Dann setzte er sich wieder. «Vielleicht kann ich erklären, was Sie wissen möchten.»
«Ja, bitte.»
«Also, Herr Suerick ist 1984 zu fünf Jahren Haft und Unterbringung in einer psychiatrischen Anstalt gemäß § 63 StGB verurteilt worden. Wir hier in der Klinik machen gemäß § 67 e StGB jedes Jahr eine Stellungnahme zum Therapieverlauf und zur Entwicklung unserer Patienten. Wie Sie sicherlich schon wissen, haben wir in unserer letzten Stellungnahme vorgeschlagen, Herrn Suerick bedingt zu entlassen.

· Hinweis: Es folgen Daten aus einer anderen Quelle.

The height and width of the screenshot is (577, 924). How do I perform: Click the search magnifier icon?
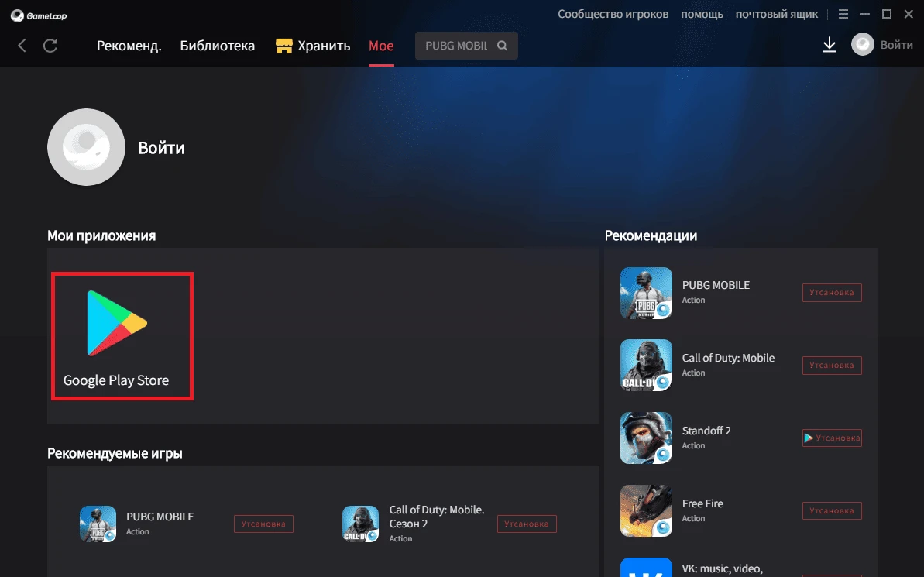(x=502, y=46)
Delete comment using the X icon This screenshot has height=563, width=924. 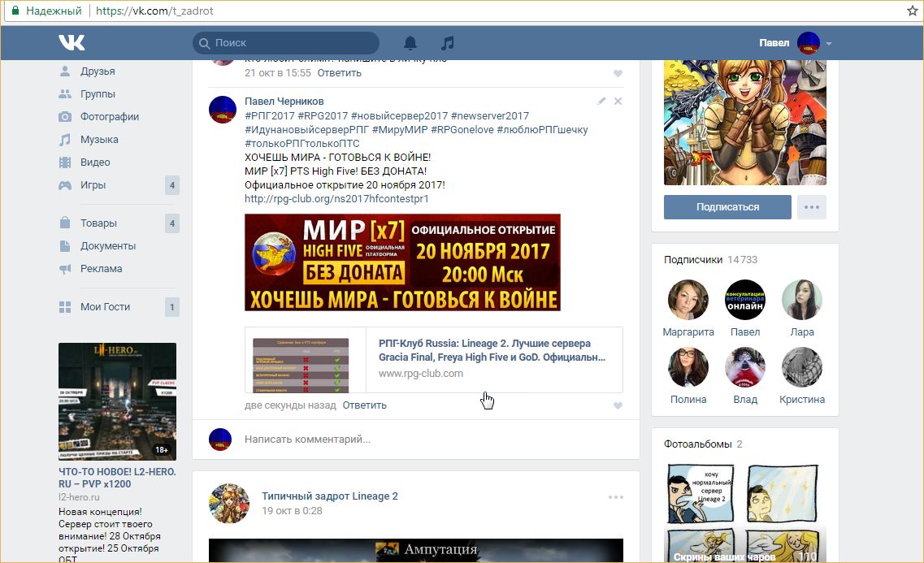click(618, 102)
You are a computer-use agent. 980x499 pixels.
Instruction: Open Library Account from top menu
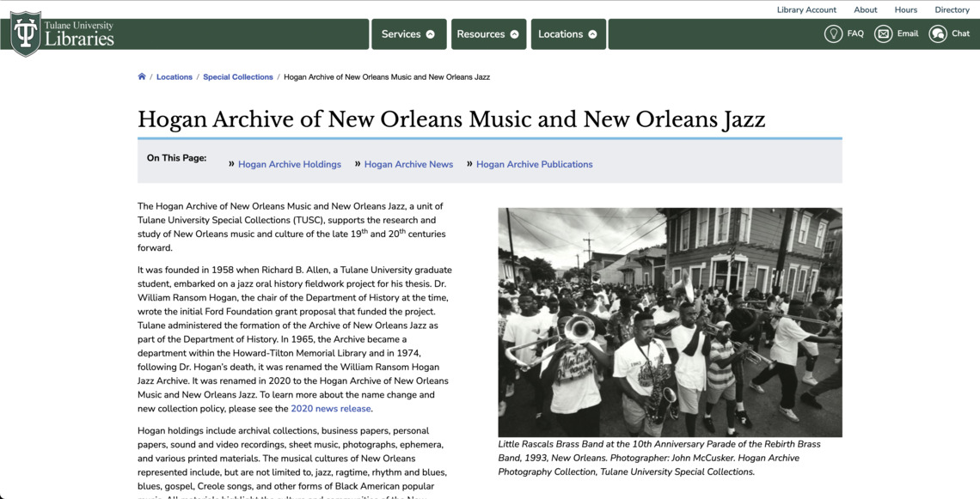click(x=806, y=9)
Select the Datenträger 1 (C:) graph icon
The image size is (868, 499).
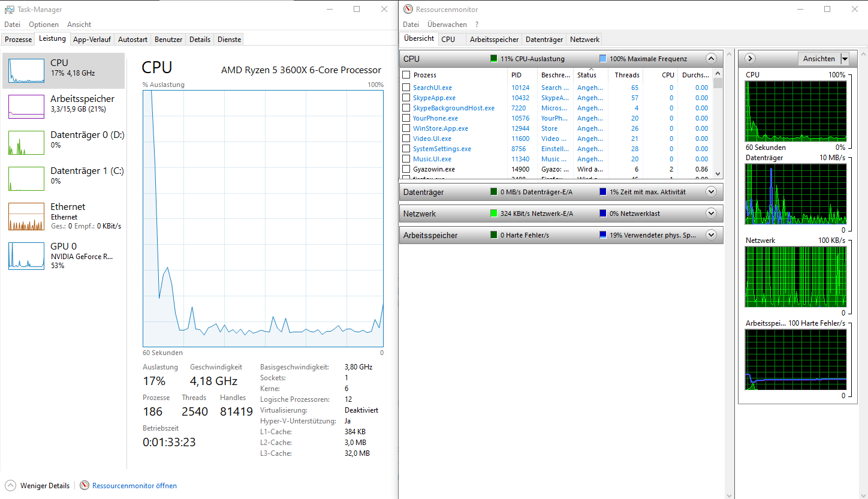click(26, 179)
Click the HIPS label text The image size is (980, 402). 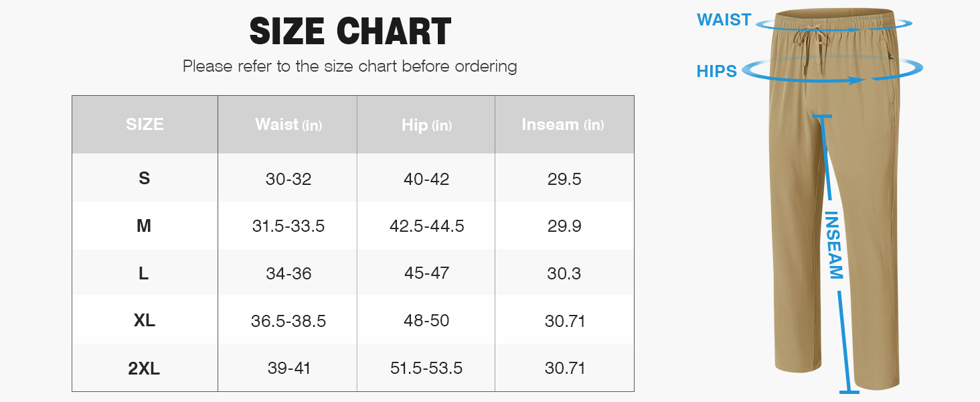pos(716,71)
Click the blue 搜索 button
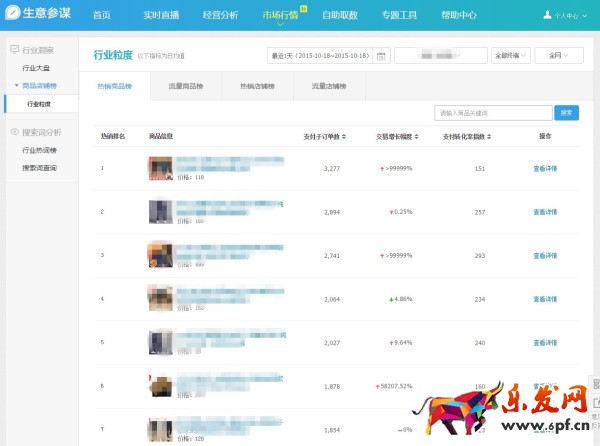 tap(567, 113)
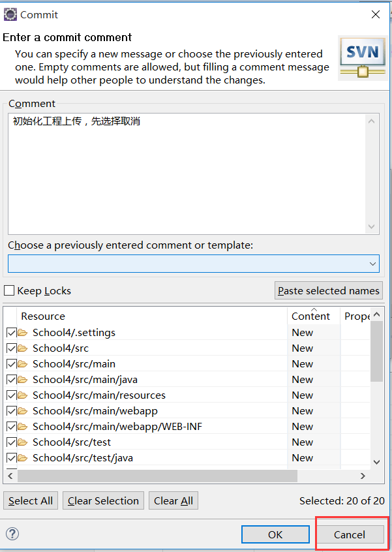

Er sollte allerdings in einer therapeutischen Wohngemeinschaft weiterbehandelt werden. Der externe Gutachter, der gemäß § 14.3 MRGV ein Gutachten über Herrn Suerick erstellen musste, war der gleichen Ansicht wie wir, und …»
«Augenblick, nicht so schnell», unterbrach Toppe ihn. «Maßregelvollzugsgesetz, klar. Aber worum geht es in § 14.3?»
«Es geht um die Verhältnismäßigkeit der Unterbringungsdauer. Wenn ein Patient länger als drei Jahre bei uns ist, wird ein neues Gutachten erstellt. Bei Suerick sind unsere Stellungnahme und das externe Gutachten zum selben Ergebnis gekommen. Die Strafvollstreckungskammer ist dann in ihrem Beschluss allerdings weder der Stellungnahme noch dem Gutachten gefolgt.»
«Kommt das häufiger vor?», fragte Toppe
«Nein, solange ich hier arbeite, ist es das erste Mal. Wir konnten es nicht nachvollziehen, weil sowohl die Stellungnahme als auch das Gutachten Suerick für durchaus fähig hielten, in einer therapeutischen Wohngruppe zu leben. Suerick hat dann ja auch beim Oberlandesgericht in Düsseldorf Widerspruch eingelegt.»
«Warum sitzt Suerick eigentlich bei euch, Klaus?», fragte van Appeldorn.
Reimann presste die Lippen zusammen. «Tut mir leid, Norbert, aber zu Herrn Suerick selbst werde ich dir nichts sagen. Es sei denn, er gibt mir sein Einverständnis und entbindet mich von meiner Schweigepflicht.»
«Was für ein Bockmist!», schnappte van Appeldorn. «Wir können uns doch jederzeit seine Gerichtsakten besorgen.»
«Dann müsst ihr das wohl tun. Aber warum fragst du mich dann überhaupt?»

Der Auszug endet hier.